Copy out the article on caddying for charity word for word, from its headline through its final sentence.

### Extract to read
== == ==

Web Site Gives Golf Fans the Chance To Caddy for Charity
Last March, after placing a successful bid on the Web site caddyforacure.com, golf lover Jon Huzarsky, a senior vice president of a Manhattan investment bank, was able to spend a day caddying for professional golfer Steve Stricker at the World Golf Championships. The caddying opportunity, which Huzarsky heard about from a friend, was “by far, the greatest golf experience of my life.”
The Web site, founded by longtime caddy Russ Holden, uses eBay to auction off the chance for people to spend a day caddying for golfers on the PGA tour. Successful bidders get the chance to do everything a player’s fulltime caddy does during either a tournament or practice. What makes the organization unique, though, is that all the money generated by the auction goes to charity, with 20% going to the Fanconi Anemia Research Fund.
Fanconi Anemia is an inherited disease that leads to bone marrow failure and can affect all systems of the body. Many patients develop leukemia and other cancers at young ages. A child has a 25% chance of being born with the disease if both parents carry a defective gene. There are 13 genes that cause FA, which occurs with higher frequency among Ashkenazic Jews, and at a rate of one in 32,000 in the total Jewish population.
The site was created by Holden, who once aspired to be a professional golfer, in honor of a friend’s son, who 14 years ago was diagnosed with FA. “His diagnosis impacted me a great deal,” Holden said. “This wasn’t a friend of a friend, this was family.”

== == ==

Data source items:
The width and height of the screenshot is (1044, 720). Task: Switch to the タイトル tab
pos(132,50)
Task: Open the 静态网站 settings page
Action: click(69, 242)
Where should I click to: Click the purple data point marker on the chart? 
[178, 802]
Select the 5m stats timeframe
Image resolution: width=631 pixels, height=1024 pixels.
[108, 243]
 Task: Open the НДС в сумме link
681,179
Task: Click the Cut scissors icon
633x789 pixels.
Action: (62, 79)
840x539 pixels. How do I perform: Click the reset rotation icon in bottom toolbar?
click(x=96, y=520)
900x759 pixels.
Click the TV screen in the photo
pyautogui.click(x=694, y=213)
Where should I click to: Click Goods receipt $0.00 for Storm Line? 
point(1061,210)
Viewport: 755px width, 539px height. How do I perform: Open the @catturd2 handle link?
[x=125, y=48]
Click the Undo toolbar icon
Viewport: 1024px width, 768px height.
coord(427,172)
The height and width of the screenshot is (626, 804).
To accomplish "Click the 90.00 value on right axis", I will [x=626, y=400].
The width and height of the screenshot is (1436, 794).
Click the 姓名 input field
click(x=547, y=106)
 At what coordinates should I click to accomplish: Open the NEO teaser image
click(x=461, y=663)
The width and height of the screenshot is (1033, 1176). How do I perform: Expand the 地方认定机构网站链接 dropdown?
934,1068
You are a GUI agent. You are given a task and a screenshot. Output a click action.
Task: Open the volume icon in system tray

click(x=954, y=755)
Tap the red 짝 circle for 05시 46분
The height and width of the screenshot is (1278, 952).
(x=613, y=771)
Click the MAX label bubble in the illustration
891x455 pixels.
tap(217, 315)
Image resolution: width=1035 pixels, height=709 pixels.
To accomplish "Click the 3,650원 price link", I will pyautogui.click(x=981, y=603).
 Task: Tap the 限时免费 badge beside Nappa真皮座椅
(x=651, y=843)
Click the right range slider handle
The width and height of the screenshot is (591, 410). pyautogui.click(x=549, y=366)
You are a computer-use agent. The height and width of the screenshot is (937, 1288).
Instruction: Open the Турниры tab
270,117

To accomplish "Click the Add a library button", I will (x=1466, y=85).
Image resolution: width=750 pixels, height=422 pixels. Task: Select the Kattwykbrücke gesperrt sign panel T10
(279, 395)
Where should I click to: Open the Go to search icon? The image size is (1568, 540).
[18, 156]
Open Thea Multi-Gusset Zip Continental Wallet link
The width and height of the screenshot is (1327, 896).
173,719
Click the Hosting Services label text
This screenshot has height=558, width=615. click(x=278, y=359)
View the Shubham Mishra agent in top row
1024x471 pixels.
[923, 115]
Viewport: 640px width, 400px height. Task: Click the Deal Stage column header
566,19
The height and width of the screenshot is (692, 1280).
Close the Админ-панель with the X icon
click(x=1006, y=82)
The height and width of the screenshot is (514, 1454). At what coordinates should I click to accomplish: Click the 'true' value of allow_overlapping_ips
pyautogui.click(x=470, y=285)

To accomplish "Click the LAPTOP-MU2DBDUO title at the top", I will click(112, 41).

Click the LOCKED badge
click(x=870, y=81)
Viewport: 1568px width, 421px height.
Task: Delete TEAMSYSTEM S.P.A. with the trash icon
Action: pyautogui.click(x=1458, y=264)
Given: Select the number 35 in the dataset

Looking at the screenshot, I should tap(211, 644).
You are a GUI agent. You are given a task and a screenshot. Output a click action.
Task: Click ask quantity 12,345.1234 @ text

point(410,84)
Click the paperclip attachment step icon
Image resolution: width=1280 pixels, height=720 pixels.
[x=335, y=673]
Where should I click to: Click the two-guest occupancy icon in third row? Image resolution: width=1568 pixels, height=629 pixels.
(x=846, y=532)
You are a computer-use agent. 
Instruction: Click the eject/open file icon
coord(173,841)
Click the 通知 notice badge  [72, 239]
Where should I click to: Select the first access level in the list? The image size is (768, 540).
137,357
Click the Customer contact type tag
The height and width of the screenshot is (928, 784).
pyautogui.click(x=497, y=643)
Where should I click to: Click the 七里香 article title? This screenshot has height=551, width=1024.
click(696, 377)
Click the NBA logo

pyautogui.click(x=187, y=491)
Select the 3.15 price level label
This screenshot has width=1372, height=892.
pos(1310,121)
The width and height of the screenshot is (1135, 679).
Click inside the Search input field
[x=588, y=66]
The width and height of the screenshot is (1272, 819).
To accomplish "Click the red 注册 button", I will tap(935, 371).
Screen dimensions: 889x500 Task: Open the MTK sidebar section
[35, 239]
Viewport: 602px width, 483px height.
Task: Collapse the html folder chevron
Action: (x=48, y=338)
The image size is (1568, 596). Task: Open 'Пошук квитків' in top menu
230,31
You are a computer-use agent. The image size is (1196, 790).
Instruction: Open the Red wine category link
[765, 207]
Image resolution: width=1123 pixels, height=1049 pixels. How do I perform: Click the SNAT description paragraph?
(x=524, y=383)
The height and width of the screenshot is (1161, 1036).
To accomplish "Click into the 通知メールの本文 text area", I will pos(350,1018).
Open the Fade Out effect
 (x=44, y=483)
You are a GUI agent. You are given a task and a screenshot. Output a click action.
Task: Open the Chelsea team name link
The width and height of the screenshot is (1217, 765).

== == ==

### Answer area
Web Site Gives Golf Fans the Chance To Caddy for Charity
Last March, after placing a successful bid on the Web site caddyforacure.com, golf lover Jon Huzarsky, a senior vice president of a Manhattan investment bank, was able to spend a day caddying for professional golfer Steve Stricker at the World Golf Championships. The caddying opportunity, which Huzarsky heard about from a friend, was “by far, the greatest golf experience of my life.”
The Web site, founded by longtime caddy Russ Holden, uses eBay to auction off the chance for people to spend a day caddying for golfers on the PGA tour. Successful bidders get the chance to do everything a player’s fulltime caddy does during either a tournament or practice. What makes the organization unique, though, is that all the money generated by the auction goes to charity, with 20% going to the Fanconi Anemia Research Fund.
Fanconi Anemia is an inherited disease that leads to bone marrow failure and can affect all systems of the body. Many patients develop leukemia and other cancers at young ages. A child has a 25% chance of being born with the disease if both parents carry a defective gene. There are 13 genes that cause FA, which occurs with higher frequency among Ashkenazic Jews, and at a rate of one in 32,000 in the total Jewish population.
The site was created by Holden, who once aspired to be a professional golfer, in honor of a friend’s son, who 14 years ago was diagnosed with FA. “His diagnosis impacted me a great deal,” Holden said. “This wasn’t a friend of a friend, this was family.”